Grâce à une énorme mobilisation, il a été aujourd'hui, transféré à l'hôpital de la prison.
Les Black Panthers et autres contestataires en prison.
Il y a aussi des prisonnières politiques.
Et, n'oublions pas non plus les prisonniers de Guantanamo.
Des prisonniers, rappelons-le, parmi lesquels beaucoup sont soit libérables, soit n'ont été inculpés d'aucun chef d'accusation.

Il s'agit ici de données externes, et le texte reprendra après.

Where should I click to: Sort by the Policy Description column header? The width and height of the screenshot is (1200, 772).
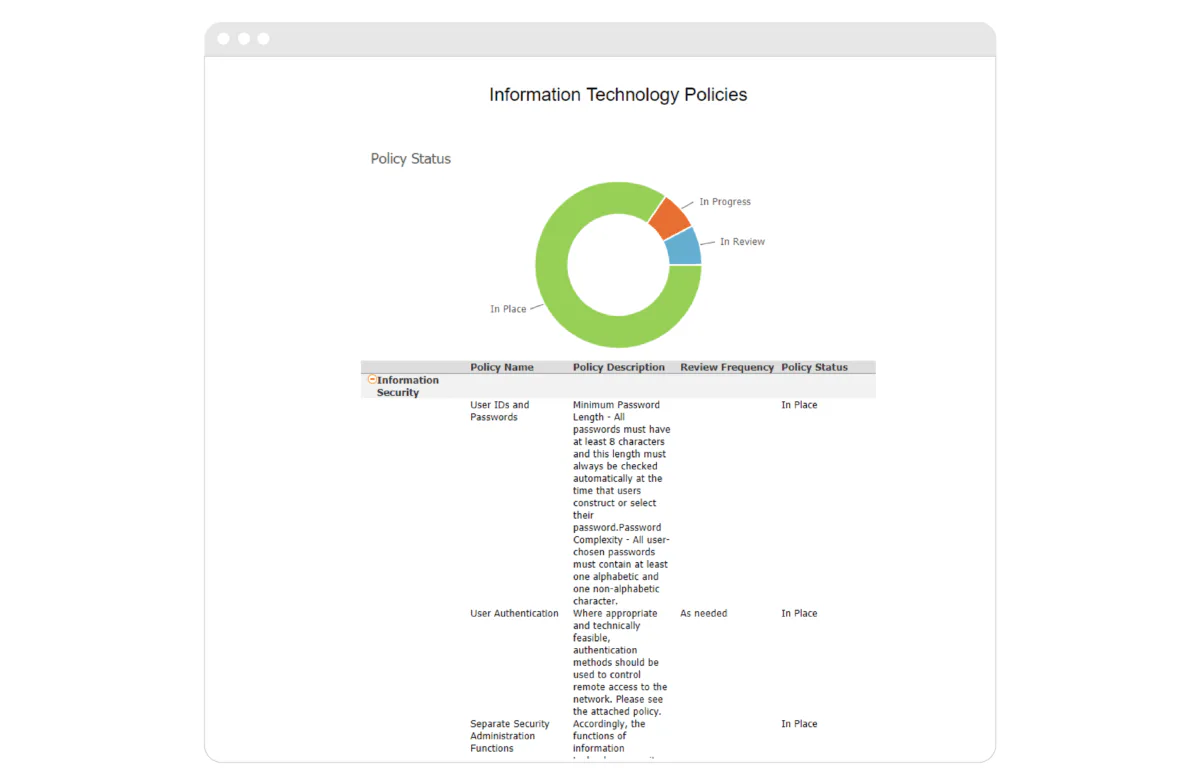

Obama annonce régulièrement qu'il compte faire fermer la prison, puis plus rien. Il a déclaré récemment qu'il ne voulait pas laisser mourir les prisonniers, en grève de la faim depuis des mois, que c'était cruel, qu'il fallait faire quelque chose, qu'il allait essayer de les faire transférer dans d'autres prisons, blablabla …
Alors, pour éviter qu'ils ne meurent de faim, ils sont alimentés de force, un traitement qui relève également de la torture. (attention, la vidéo est très dure).
Apparemment, cela choque moins Obama. Le syndrome Bobby Sand, probablement.
Mais aussi :
Il y a environ 2500 prisonniers de 17 prisons de Californie qui sont actuellement en grève de la faim pour protester contre les mauvais traitements qu'ils subissent, dont l'isolement cellulaire au moindre prétexte.
Conclusion: ce sont les dirigeants de ce pays intolérant et barbare, où se trouve ¼ de la population carcérale mondiale (alors qu'ils ne représentent que 5% de la pop. mondiale), avec près de 50% de Noirs (13% de la population US) qui prétendent s'en aller dans le monde pour jouer les redresseurs de tort et leur expliquer ce que Droits Humains veut dire.
Mais que font nos dirigeants à nous? Ils cautionnent ces crimes contre l'humanité.
Pire, ils y participent activement.
Ce sont des lâches et des criminels.
Ils sont méprisables.
Et ceux qui se taisent, ou pire, qui disent que les Manning et les Snowden n'avaient qu'à s'occuper de leurs affaires, le sont tout autant.